Hostman cloud servers support working with cloud-init scripts through the control panel. Hostman’s documentation includes a brief guide on using cloud-init scripts directly on their cloud servers. Essentially, Hostman offers a text editor for cloud-init scripts accessible via a web browser, allowing users to pass configuration data directly to the utility before the system starts.

Installing Cloud-init

There are several ways to get a Linux OS with cloud-init:

  • Use a specialized Linux OS image with pre-installed cloud-init (we’ll mention some key examples below).

  • Use pre-built distributions from cloud providers (most cloud platforms support cloud-init, though the setup processes may vary).

  • Build a custom OS image using HashiCorp Packer.

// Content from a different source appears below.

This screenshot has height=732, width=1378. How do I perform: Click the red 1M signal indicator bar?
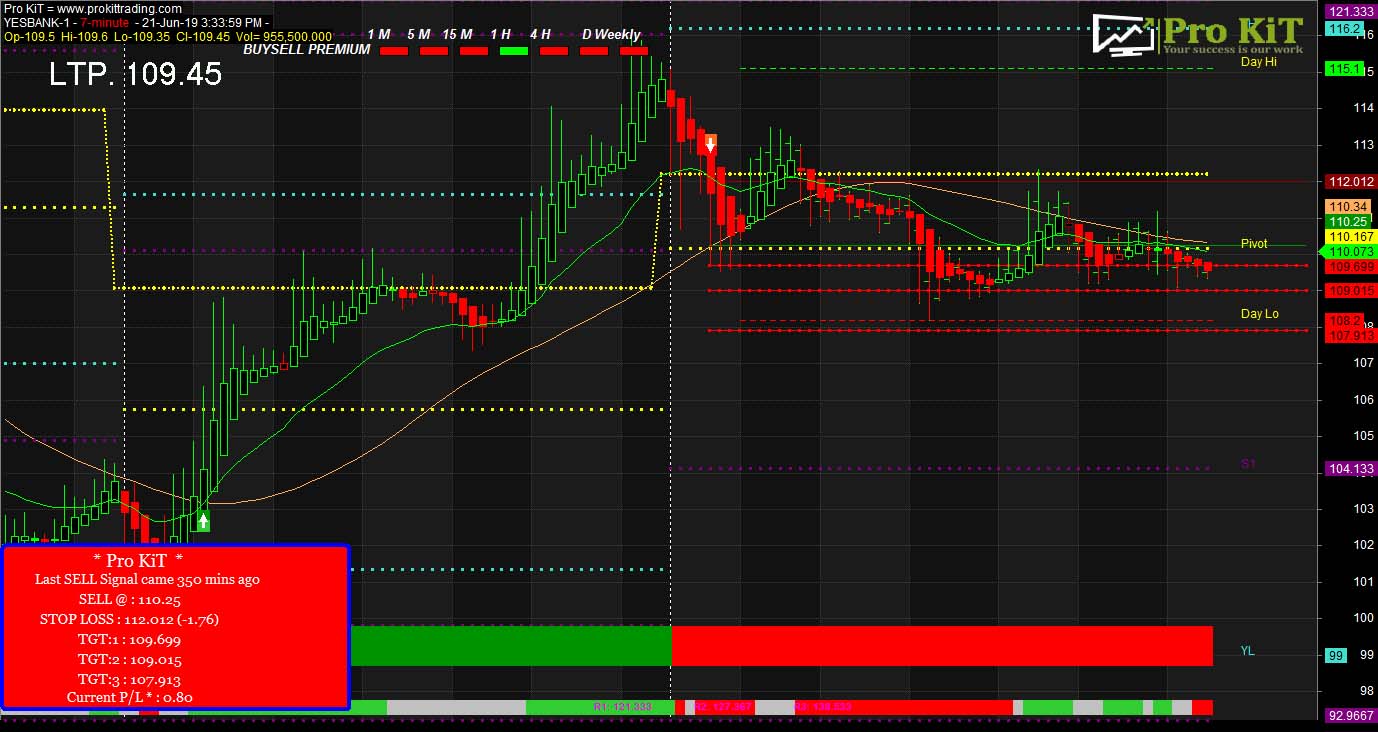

  • Manually install the cloud-init package.

Cloud-init Images

  • Ubuntu: The most common cloud-init image is Ubuntu 22.04 Cloud Images, officially created by Canonical for public cloud use. These images are optimized and tailored for cloud tasks.

  • Debian: Similarly, Debian Cloud offers specialized cloud images for Debian users.

  • Alma Linux: Another distribution designed for cloud deployment is Alma Linux Cloud.

  • VMware: VMware’s Photon image, built for cloud environments, also comes with pre-installed cloud-init.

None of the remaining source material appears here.